TASK INPUT:
=== Section Start ===

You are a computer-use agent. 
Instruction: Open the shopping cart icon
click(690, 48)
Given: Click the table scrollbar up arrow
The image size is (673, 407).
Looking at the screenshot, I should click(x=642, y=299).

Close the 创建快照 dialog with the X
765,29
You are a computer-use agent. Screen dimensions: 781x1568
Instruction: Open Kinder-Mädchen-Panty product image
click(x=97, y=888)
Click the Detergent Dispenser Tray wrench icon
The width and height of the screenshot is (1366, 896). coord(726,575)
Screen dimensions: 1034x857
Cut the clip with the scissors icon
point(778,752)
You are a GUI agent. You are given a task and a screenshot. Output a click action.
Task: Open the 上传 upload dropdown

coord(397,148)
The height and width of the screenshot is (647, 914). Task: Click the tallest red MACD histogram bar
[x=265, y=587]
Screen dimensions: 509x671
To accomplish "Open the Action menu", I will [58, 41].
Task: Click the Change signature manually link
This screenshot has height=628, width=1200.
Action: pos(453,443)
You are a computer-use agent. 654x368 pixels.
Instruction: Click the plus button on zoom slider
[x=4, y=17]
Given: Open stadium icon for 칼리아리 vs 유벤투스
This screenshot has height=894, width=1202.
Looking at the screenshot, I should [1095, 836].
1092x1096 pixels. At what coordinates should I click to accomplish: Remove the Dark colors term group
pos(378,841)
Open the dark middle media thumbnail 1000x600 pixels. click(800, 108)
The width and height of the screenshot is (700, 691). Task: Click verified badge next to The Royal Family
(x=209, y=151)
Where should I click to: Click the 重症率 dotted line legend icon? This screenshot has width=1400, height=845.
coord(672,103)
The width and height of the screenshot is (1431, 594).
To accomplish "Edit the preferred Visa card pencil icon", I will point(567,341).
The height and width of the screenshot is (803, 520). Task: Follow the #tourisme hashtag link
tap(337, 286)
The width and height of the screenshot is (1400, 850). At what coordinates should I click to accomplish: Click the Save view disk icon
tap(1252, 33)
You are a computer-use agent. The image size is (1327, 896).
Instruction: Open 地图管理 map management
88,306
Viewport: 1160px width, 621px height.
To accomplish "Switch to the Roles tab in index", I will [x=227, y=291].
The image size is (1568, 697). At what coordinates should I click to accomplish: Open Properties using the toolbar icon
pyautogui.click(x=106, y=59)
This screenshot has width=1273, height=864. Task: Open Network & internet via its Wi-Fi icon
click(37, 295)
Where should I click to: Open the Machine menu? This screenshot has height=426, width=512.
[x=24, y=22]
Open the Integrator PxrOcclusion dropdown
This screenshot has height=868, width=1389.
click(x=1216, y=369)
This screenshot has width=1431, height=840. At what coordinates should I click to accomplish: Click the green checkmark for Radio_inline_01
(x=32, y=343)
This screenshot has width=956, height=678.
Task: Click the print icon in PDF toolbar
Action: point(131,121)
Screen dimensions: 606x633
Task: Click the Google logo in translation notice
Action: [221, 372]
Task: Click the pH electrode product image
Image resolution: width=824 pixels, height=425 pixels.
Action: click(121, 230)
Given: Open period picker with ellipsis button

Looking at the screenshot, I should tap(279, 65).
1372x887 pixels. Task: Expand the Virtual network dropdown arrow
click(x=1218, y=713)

=== Section End ===

TASK TO COMPLETE:
Give back exactly the material above from its opening line to the line bearing "Viewport: 1160px width, 621px height.".

OUTPUT OF THE EXERCISE:
You are a computer-use agent. 
Instruction: Open the shopping cart icon
click(690, 48)
Given: Click the table scrollbar up arrow
The image size is (673, 407).
Looking at the screenshot, I should click(x=642, y=299).

Close the 创建快照 dialog with the X
765,29
You are a computer-use agent. Screen dimensions: 781x1568
Instruction: Open Kinder-Mädchen-Panty product image
click(x=97, y=888)
Click the Detergent Dispenser Tray wrench icon
The width and height of the screenshot is (1366, 896). coord(726,575)
Screen dimensions: 1034x857
Cut the clip with the scissors icon
point(778,752)
You are a GUI agent. You are given a task and a screenshot. Output a click action.
Task: Open the 上传 upload dropdown

coord(397,148)
The height and width of the screenshot is (647, 914). Task: Click the tallest red MACD histogram bar
[x=265, y=587]
Screen dimensions: 509x671
To accomplish "Open the Action menu", I will [58, 41].
Task: Click the Change signature manually link
This screenshot has height=628, width=1200.
Action: pos(453,443)
You are a computer-use agent. 654x368 pixels.
Instruction: Click the plus button on zoom slider
[x=4, y=17]
Given: Open stadium icon for 칼리아리 vs 유벤투스
This screenshot has height=894, width=1202.
Looking at the screenshot, I should [1095, 836].
1092x1096 pixels. At what coordinates should I click to accomplish: Remove the Dark colors term group
pos(378,841)
Open the dark middle media thumbnail 1000x600 pixels. click(800, 108)
The width and height of the screenshot is (700, 691). Task: Click verified badge next to The Royal Family
(x=209, y=151)
Where should I click to: Click the 重症率 dotted line legend icon? This screenshot has width=1400, height=845.
coord(672,103)
The width and height of the screenshot is (1431, 594).
To accomplish "Edit the preferred Visa card pencil icon", I will point(567,341).
The height and width of the screenshot is (803, 520). Task: Follow the #tourisme hashtag link
tap(337, 286)
The width and height of the screenshot is (1400, 850). At what coordinates should I click to accomplish: Click the Save view disk icon
tap(1252, 33)
You are a computer-use agent. The image size is (1327, 896).
Instruction: Open 地图管理 map management
88,306
Viewport: 1160px width, 621px height.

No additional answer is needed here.